**BRIEF**
Report the lines of the data below that contain the string "Remove".

**DATA RECORDS**

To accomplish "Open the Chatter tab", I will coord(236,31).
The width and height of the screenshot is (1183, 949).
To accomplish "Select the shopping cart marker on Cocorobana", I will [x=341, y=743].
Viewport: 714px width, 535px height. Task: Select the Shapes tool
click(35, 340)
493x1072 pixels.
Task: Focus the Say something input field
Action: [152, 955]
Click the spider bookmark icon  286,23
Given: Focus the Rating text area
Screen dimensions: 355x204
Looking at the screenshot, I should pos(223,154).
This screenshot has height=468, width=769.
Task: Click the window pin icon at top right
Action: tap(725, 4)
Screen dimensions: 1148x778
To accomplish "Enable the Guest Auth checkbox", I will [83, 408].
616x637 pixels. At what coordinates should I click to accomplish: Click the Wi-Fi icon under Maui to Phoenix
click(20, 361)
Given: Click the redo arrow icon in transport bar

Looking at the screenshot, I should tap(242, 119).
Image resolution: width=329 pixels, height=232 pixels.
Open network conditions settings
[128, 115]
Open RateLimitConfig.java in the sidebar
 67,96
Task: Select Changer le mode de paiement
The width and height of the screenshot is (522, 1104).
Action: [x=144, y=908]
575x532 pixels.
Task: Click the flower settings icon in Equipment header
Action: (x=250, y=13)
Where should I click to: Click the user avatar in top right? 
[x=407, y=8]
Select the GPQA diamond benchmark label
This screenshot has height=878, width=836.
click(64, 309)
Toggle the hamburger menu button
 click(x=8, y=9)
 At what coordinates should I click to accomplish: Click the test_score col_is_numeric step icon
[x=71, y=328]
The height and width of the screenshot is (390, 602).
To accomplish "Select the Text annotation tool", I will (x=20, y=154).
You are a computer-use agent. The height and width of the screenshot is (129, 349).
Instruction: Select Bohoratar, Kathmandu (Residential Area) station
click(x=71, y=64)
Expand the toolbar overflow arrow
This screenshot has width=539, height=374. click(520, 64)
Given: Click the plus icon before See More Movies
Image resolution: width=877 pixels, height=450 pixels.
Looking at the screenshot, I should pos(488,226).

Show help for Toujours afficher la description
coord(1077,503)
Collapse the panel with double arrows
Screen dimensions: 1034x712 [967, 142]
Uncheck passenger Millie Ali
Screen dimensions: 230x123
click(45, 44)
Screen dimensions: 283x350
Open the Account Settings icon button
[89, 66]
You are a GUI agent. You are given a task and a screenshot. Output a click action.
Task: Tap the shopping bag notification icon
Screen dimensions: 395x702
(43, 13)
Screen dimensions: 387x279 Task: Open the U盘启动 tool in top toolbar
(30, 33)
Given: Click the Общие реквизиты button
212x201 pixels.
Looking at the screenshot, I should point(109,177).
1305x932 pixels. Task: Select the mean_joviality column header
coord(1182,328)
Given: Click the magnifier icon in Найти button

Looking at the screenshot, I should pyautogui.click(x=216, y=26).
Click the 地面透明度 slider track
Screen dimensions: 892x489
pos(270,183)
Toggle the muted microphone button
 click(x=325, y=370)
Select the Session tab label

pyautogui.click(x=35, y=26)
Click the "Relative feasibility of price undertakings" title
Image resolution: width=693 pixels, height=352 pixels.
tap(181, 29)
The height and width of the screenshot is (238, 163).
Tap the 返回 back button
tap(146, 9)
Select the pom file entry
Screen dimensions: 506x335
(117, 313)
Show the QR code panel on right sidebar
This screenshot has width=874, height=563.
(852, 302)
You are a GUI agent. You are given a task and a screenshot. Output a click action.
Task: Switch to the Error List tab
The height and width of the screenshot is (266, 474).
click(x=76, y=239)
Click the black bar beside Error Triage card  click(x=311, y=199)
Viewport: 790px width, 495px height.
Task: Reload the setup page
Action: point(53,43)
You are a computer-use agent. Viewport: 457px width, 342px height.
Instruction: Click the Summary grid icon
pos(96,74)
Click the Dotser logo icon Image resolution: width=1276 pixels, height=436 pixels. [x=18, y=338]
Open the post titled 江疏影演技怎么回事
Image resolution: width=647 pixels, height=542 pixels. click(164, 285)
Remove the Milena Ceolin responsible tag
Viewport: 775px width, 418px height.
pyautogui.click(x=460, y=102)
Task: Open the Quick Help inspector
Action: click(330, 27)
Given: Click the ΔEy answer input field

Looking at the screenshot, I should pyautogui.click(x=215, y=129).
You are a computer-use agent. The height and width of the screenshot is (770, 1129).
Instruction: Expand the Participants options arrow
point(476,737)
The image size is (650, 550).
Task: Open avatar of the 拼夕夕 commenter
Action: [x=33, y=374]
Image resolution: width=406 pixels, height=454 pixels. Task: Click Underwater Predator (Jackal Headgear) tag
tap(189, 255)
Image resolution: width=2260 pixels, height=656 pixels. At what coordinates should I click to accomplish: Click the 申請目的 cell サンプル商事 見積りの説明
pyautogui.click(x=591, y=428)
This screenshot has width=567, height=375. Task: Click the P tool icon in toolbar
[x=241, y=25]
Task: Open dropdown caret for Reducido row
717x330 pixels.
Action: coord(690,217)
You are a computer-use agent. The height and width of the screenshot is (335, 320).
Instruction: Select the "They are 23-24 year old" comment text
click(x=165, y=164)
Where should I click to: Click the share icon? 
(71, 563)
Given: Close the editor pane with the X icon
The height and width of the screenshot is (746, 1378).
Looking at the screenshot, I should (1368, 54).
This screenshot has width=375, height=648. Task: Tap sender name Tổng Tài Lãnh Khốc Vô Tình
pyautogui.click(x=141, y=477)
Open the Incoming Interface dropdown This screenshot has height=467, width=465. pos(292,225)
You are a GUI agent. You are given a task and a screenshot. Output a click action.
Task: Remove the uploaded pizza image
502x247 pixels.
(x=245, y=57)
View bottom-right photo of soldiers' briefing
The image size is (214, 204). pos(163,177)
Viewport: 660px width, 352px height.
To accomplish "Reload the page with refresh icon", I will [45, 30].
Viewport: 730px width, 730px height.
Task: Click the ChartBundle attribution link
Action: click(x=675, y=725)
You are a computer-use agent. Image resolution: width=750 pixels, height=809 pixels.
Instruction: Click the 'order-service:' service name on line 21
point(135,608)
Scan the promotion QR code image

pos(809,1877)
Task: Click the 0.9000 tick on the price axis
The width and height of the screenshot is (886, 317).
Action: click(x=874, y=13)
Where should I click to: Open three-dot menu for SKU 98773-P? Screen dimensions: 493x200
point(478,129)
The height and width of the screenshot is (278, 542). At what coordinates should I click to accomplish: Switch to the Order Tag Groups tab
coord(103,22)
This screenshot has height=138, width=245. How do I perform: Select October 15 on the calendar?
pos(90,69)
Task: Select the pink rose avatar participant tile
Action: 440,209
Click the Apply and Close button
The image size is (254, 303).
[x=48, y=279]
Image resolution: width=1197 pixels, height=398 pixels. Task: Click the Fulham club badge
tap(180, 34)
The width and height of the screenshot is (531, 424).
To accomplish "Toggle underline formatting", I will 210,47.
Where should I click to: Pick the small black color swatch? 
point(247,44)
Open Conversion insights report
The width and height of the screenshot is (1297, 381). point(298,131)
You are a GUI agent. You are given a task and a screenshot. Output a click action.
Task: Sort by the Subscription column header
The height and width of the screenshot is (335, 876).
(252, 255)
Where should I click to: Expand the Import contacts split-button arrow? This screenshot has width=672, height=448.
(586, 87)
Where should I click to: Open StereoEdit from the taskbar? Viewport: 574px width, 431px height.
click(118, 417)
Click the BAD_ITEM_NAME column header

**RESPONSE TO THIS EXERCISE**
Remove the Milena Ceolin responsible tag
Task: Remove the uploaded pizza image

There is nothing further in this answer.